A rua da minha infância era uma
rua de mulheres, na parte da manhã. Todos os dias, por volta das onze, enquanto
o almoço ganhava corpo no fogão e a roupa da cama se arejava à janela, as
portas entreabriam-se e elas esperavam o carteiro no caminho.
Era a hora de todas as
esperanças, de alguns medos, de sonhos eternamente adiados. O Sr. Agostinho
tinha os olhos da cor da distância, claros de mar e de saudades e uma voz doce,
um pouco enrouquecida do sol e da chuva, dos subires e desceres das ruas
daquele tempo.
Na bolsa de couro do Sr. Agostinho,
guardavam-se segredos que as folhas de linhas azuis revelavam , no rasgar
cuidadoso do envelope, no estalar do papel, na nota que vinha dobrada em quatro
e que cheirava às venezuelas e aos brasis dos sonhos velhos,
“Minha querida
e sempre lembrada Maria”
na eterna vontade de ter casa
sua, de trazer anéis nos dedos ou um dente de ouro a iluminar o sorriso.
O Sr. Agostinho parava a rua da
minha infância, por volta das onze: era a carta de chamada que preparava outras
partidas, era a prova de vida do soldado que tinha ido lutar pela pátria, em
nome de um dever juvenil nas picadas do ultramar, era a saudade molhada de sal
de outros mares de quem tinha ido à procura de mundos, de vidas, de quem tinha
fugido da tropa, de quem não estava. Simplesmente.

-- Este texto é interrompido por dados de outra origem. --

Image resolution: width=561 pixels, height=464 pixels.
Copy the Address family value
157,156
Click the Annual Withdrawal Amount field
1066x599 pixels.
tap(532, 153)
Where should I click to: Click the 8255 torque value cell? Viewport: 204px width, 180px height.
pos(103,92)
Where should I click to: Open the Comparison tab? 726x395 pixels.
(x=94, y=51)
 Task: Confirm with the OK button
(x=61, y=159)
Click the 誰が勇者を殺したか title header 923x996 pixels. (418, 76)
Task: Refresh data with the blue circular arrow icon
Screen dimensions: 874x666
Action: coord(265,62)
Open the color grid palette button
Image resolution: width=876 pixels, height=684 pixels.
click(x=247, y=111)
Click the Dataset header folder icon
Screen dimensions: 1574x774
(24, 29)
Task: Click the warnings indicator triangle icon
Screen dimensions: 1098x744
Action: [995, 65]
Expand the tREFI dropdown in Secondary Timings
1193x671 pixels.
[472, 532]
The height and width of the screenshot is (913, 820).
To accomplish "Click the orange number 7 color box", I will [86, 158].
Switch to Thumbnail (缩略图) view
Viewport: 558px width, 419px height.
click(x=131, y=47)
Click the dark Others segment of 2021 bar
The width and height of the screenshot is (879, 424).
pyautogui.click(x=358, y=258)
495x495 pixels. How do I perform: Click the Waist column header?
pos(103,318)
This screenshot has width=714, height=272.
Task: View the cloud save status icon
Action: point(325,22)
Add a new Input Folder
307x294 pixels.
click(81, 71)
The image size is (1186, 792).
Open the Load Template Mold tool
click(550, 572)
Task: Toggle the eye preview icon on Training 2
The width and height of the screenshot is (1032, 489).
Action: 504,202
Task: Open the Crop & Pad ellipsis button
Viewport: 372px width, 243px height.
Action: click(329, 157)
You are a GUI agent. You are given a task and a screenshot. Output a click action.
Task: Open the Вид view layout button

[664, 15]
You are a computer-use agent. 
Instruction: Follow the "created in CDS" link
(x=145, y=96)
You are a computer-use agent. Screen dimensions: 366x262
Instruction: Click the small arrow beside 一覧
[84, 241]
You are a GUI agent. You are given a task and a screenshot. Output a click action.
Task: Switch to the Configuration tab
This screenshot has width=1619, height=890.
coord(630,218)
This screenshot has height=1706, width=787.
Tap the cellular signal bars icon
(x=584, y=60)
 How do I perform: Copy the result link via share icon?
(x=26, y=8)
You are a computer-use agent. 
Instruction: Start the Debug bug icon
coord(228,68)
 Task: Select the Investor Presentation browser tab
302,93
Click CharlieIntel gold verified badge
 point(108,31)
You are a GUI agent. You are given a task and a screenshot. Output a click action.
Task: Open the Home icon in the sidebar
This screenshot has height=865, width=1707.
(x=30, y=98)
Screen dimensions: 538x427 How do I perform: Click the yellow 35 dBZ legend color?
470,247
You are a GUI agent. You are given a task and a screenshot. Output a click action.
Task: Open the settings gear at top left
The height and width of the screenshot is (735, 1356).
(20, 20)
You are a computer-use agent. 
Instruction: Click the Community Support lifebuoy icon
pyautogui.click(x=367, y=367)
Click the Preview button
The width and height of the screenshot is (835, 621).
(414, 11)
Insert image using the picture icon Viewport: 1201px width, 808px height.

Os ausentes faziam pontes de
papel com os que tinham ficado na rua da minha infância:
- Vizinha, recebi carta do meu
António.
E a vizinha lia as palavras e os
silêncios e os não-ditos e as perguntas e as respostas e as promessas,
- adeus,
adeus, até ao meu regresso,
que alimentava as semanas das
mulheres da rua da minha infância.
- Então, Sr.
Agostinho?
- Hoje, não há
nada.
E o silêncio. E o medo. E a
angustia de receber uma carta com a tarja preta do luto.
O Sr. Agostinho já não distribui
as cartas e os postais de paisagens de neve que chegavam em pleno Agosto.
Guardo dele, os olhos e a voz. Guardo o sorriso. E a imensa curiosidade de criança
de conhecer os futuros que abrigava dentro do saco.
Já ninguém espera o carteiro na
minha rua. O coração já não bate à vista do selo. Já ninguém limpa as lágrimas
ao ponto final,
“Adeus até ter
notícias tuas”.
E é pena.
Daí este Projeto: para que, nem as cartas, nem as memórias, nem as emoções se percam!